Entre finais da década de 1970 e 2013, a taxa de suicídio aumentou 60% em todo o mundo, segundo dados da OMS. Como podemos explicar este aumento brutal?! O que aconteceu há 40 anos atrás? Como referi antes, Margaret Thatcher declarou que a sociedade não existe; paralelamente, o neoliberalismo eliminou a empatia da esfera social. Depois, a tecnologia digital começou a destruir a possibilidade do real, da relação física entre humanos; a emergência de Tony Blair é a prova de que a Esquerda morreu – refiro Blair por ser mais fácil de identificar, mas juntamente com ele estão muitos outros líderes. A Esquerda (…) embarcou no discurso neoliberal: pleno emprego, oito horas por dia, cinco dias por semana durante uma vida inteira. Isto é cada vez menos viável. O pleno emprego é algo impossível, o que temos é mais precariedade para todos, cortes nos salários para todos, mais trabalho para todos, em suma, uma nova escravatura. A isto somam-se dois aspetos importantes. Primeiro, a obrigação passou a ser parte integrante da nossa formação psicológica e a competição tornou-se no princípio moral universal. Segundo, passámos a julgar-nos em função do critério da produtividade. Existe apenas um modelo, um padrão, que é o da competição e sentimo-nos culpados de todos os nossos “fracassos”, seja ele o desemprego ou a pobreza.

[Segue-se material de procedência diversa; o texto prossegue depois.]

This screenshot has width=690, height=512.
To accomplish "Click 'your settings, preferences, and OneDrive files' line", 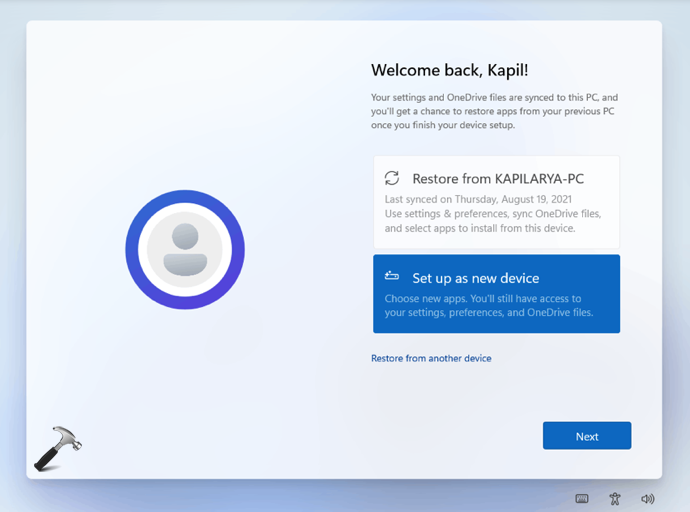I will [488, 312].
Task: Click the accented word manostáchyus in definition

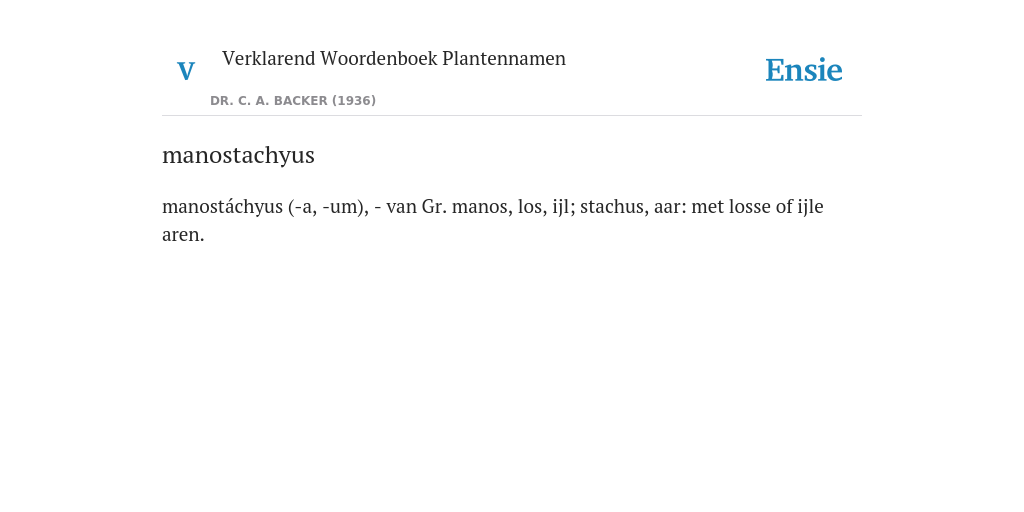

Há quem lhe chame auto exploração.

Refere num artigo que o ser humano tem de abandonar o desejo de controlar… 

Hoje em dia, o grau de imprevisibilidade aumentou de tal forma que pôs fim à potência masculina. O ponto de vista feminino, por seu turno, representa a complexidade, a imprevisibilidade da infinita riqueza da natureza e da tecnologia – não no sentido de algo oposto à natureza, mas como uma forma de evolução natural. Atualmente, só o ponto de vista feminino é que pode salvar a raça humana. O ponto de vista masculino já não é capaz de fazer o tipo de ‘trabalho’ de que fala Maquiavel: dominar a natureza. Isso já não é possível, por isso temos de libertar a produtividade da natureza e da mente humana, isto é, o conhecimento. Hoje em dia, o problema não está no excesso de tecnologia, mas sim na nossa incapacidade de lidar com a tecnologia sem ficarmos reféns do preconceito do poder, do controlo, da dominação. Temos de abandonar essa pretensão: a de controlar.

(…)

Como vê a Europa de hoje? 

De momento, exceto Portugal e Espanha, o racismo é o único ponto de entendimento entre os europeus. Nem mais nem menos: racismo. E não tem a ver com o medo do outro, da diferença. Tem a ver com a incapacidade de lidar com o passado colonial. A ideia que prevalece na Europa é que se ganha quando se é mais racista do que o outro. A Europa está fraturada e o discurso mantém-se: o Norte contra o Sul, [o grupo de] Visegrado contra Paris e Berlim… Enfim, apenas confluem num aspeto: rejeitar a imigração. Mesmo que isso signifique a morte de milhares de pessoas e o encarceramento de milhões de pessoas na Líbia, no Níger, nos Camarões, na Nigéria e por aí diante (…). ]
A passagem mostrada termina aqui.